━━━ Dataset extract ━━━

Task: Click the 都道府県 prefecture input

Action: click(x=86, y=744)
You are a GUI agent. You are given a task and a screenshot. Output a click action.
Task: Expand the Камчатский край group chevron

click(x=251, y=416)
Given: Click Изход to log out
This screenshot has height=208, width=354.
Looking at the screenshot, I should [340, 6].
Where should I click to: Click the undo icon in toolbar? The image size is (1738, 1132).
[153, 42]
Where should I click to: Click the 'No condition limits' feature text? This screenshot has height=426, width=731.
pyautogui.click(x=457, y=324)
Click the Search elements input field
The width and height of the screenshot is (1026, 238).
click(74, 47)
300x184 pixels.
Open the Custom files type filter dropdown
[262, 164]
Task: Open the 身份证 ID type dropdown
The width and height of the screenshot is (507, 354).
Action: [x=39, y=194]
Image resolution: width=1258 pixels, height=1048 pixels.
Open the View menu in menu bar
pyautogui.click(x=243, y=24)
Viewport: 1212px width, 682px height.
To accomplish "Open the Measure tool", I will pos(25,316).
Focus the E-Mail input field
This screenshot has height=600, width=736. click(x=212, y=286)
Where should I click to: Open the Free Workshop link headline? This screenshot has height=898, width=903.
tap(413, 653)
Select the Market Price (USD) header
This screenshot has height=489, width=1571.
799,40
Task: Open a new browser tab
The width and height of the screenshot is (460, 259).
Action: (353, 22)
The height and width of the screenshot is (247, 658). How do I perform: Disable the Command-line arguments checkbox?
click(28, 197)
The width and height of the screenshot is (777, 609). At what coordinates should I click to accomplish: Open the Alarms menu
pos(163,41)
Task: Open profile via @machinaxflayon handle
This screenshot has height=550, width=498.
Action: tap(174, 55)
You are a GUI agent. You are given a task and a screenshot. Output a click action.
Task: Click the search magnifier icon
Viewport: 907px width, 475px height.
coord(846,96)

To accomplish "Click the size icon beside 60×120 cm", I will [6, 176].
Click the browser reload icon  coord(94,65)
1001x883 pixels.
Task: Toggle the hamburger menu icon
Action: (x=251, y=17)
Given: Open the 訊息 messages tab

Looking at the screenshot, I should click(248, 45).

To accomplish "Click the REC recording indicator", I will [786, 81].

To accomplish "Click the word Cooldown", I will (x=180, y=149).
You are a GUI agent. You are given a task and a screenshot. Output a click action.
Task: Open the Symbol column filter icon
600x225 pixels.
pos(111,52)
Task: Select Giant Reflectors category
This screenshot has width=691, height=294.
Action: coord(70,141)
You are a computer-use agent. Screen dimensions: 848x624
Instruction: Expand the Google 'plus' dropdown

━━━

The response must be an exact reproduction of all the entries.

**Task output:**
Task: Click the 都道府県 prefecture input

Action: click(x=86, y=744)
You are a GUI agent. You are given a task and a screenshot. Output a click action.
Task: Expand the Камчатский край group chevron

click(x=251, y=416)
Given: Click Изход to log out
This screenshot has height=208, width=354.
Looking at the screenshot, I should [340, 6].
Where should I click to: Click the undo icon in toolbar? The image size is (1738, 1132).
[153, 42]
Where should I click to: Click the 'No condition limits' feature text? This screenshot has height=426, width=731.
pyautogui.click(x=457, y=324)
Click the Search elements input field
The width and height of the screenshot is (1026, 238).
click(74, 47)
300x184 pixels.
Open the Custom files type filter dropdown
[262, 164]
Task: Open the 身份证 ID type dropdown
The width and height of the screenshot is (507, 354).
Action: [x=39, y=194]
Image resolution: width=1258 pixels, height=1048 pixels.
Open the View menu in menu bar
pyautogui.click(x=243, y=24)
Viewport: 1212px width, 682px height.
To accomplish "Open the Measure tool", I will pos(25,316).
Focus the E-Mail input field
This screenshot has height=600, width=736. click(x=212, y=286)
Where should I click to: Open the Free Workshop link headline? This screenshot has height=898, width=903.
tap(413, 653)
Select the Market Price (USD) header
This screenshot has height=489, width=1571.
799,40
Task: Open a new browser tab
The width and height of the screenshot is (460, 259).
Action: (353, 22)
The height and width of the screenshot is (247, 658). How do I perform: Disable the Command-line arguments checkbox?
click(28, 197)
The width and height of the screenshot is (777, 609). At what coordinates should I click to accomplish: Open the Alarms menu
pos(163,41)
Task: Open profile via @machinaxflayon handle
This screenshot has height=550, width=498.
Action: tap(174, 55)
You are a GUI agent. You are given a task and a screenshot. Output a click action.
Task: Click the search magnifier icon
Viewport: 907px width, 475px height.
coord(846,96)

To accomplish "Click the size icon beside 60×120 cm", I will [6, 176].
Click the browser reload icon  coord(94,65)
1001x883 pixels.
Task: Toggle the hamburger menu icon
Action: (x=251, y=17)
Given: Open the 訊息 messages tab

Looking at the screenshot, I should click(248, 45).

To accomplish "Click the REC recording indicator", I will [786, 81].

To accomplish "Click the word Cooldown", I will (x=180, y=149).
You are a GUI agent. You are given a task and a screenshot. Output a click action.
Task: Open the Symbol column filter icon
600x225 pixels.
pos(111,52)
Task: Select Giant Reflectors category
This screenshot has width=691, height=294.
Action: coord(70,141)
You are a computer-use agent. Screen dimensions: 848x624
Instruction: Expand the Google 'plus' dropdown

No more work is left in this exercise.